You don't need anything to begin — no sword, no uniform, no experience. Here's how the first stretch of training actually unfolds, so there are no surprises.

Step one: come and try

The best first move is to visit a class. Wear loose clothes you can kneel and move in, bring water, and arrive a little early so someone can show you the basics of etiquette and safety. We'll lend you a practice sword. Your first visit is free, and you're under no obligation to come back.
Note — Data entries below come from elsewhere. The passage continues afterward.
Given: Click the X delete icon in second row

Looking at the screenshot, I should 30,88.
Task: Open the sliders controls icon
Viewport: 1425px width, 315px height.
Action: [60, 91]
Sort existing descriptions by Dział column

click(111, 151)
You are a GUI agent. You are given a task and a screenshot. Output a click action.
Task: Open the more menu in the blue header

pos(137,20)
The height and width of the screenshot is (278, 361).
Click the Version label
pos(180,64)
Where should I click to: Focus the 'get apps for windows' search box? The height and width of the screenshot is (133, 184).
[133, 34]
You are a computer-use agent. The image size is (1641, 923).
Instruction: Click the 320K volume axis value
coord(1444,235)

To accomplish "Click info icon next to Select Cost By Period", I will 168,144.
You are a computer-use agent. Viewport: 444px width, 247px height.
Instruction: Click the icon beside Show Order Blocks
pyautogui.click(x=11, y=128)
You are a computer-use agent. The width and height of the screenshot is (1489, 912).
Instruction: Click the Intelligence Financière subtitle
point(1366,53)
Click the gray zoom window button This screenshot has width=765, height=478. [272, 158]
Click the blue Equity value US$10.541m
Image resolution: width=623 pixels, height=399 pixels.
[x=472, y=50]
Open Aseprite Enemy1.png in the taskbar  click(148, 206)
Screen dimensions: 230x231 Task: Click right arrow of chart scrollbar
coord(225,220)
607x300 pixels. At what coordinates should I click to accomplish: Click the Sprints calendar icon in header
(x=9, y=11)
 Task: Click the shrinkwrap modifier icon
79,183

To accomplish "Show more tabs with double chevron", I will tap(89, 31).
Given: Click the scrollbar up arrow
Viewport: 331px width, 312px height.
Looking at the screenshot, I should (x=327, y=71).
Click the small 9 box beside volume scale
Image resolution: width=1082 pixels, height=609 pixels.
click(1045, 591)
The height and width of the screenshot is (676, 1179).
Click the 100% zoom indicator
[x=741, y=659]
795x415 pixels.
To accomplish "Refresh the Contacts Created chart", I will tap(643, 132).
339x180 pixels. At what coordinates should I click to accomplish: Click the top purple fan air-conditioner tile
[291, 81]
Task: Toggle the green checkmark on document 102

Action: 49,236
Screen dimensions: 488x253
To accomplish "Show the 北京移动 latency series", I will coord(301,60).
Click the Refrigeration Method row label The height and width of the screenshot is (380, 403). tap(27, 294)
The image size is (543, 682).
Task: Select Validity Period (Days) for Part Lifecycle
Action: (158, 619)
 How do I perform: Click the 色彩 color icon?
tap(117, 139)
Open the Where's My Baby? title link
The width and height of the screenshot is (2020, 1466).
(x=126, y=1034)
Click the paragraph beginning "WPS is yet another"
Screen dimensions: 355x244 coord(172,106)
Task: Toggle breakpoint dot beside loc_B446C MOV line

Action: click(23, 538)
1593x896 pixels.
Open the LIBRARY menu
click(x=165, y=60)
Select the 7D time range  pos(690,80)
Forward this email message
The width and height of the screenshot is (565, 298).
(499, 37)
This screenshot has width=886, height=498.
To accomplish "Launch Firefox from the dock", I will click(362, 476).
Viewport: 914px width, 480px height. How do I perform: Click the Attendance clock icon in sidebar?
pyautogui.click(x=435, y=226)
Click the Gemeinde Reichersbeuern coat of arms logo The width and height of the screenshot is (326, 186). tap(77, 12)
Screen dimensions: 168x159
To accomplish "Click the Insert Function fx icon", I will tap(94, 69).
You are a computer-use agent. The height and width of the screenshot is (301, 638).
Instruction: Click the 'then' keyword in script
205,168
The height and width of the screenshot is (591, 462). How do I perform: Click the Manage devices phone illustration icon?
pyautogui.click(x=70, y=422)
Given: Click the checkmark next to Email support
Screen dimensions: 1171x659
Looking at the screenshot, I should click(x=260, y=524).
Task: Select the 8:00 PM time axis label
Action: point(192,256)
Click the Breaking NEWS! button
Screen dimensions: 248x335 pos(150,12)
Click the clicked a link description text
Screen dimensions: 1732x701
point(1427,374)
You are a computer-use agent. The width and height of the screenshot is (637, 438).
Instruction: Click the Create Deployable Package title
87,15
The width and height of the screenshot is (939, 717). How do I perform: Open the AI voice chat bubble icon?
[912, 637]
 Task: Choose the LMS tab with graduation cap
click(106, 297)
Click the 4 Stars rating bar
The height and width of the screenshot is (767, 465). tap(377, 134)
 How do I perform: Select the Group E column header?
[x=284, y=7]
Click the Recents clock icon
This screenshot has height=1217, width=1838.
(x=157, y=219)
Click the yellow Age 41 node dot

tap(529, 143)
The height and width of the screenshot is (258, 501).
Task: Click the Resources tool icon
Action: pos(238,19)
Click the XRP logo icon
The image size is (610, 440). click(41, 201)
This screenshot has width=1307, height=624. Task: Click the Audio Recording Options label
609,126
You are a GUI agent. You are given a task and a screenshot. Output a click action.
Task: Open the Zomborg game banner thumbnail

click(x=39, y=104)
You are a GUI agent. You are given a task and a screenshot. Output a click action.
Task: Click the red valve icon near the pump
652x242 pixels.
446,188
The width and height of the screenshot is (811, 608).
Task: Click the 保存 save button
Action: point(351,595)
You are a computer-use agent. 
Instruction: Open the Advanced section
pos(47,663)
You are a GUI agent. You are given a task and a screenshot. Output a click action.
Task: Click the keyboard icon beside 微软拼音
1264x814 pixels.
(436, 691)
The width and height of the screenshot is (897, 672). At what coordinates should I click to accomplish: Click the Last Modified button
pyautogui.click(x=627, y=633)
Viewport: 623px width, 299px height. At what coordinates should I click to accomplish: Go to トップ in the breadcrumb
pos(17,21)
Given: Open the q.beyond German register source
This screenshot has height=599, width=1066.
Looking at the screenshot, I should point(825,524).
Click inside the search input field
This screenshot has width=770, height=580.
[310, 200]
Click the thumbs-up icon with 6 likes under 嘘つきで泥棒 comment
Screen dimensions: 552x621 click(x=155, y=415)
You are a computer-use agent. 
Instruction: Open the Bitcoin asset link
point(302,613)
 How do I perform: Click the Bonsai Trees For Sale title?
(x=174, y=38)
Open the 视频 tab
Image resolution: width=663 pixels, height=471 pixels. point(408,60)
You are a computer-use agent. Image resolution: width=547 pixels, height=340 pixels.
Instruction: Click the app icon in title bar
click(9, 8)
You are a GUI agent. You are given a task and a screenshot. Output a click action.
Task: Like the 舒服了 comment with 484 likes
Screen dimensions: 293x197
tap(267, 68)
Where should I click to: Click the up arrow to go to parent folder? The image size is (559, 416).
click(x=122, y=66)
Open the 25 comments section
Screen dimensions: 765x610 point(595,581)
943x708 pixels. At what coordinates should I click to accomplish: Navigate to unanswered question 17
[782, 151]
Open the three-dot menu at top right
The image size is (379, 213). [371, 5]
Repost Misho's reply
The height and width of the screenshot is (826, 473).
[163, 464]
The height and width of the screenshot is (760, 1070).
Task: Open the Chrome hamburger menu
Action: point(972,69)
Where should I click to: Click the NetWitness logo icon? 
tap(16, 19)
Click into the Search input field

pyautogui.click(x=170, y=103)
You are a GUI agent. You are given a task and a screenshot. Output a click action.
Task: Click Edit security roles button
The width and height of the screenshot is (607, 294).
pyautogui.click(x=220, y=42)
Read Your First Class for the full picture of the evening.

The first few weeks

Early training is mostly about your body, not the sword. You'll work on posture, sitting and rising from seiza, footwork, and how to hold, carry and set down the sword safely. Then you'll start on a single draw, repeated patiently until it stops fighting you. It's slow on purpose. Trying to rush into kata only builds habits a teacher then has to undo.

The first few months

As your basics settle, you'll begin learning the twelve Seitei kata, one piece at a time. This is the standardised set every iaido student learns first, and it's what most gradings are based on. Reaching all twelve takes most people well over a year, and you'll keep returning to the first form for the rest of your life. We sketch the whole set in The Twelve Seitei Kata.

Equipment, in order

  1. Nothing for your first visits — borrow ours.
  2. Training clothes once you decide to stay; your teacher will advise on a gi and hakama.
  3. Your own iaitō after a couple of months, sized by your instructor. Don't buy early — see Choosing Your First Iaitō.
  4. A sharp blade and cutting much later, and only with proper supervision. See What Test Cutting Teaches You.

Joining properly

When you've decided to commit, you'll become a member and register with the federation, which is what makes your future gradings count. The Sign Up page explains the paperwork and the etiquette and ranking guidelines.

One honest expectation

You will feel clumsy at first, and your legs will be sore from seiza. Everyone goes through this. The clumsiness is the beginning of learning, not a sign you're unsuited to it.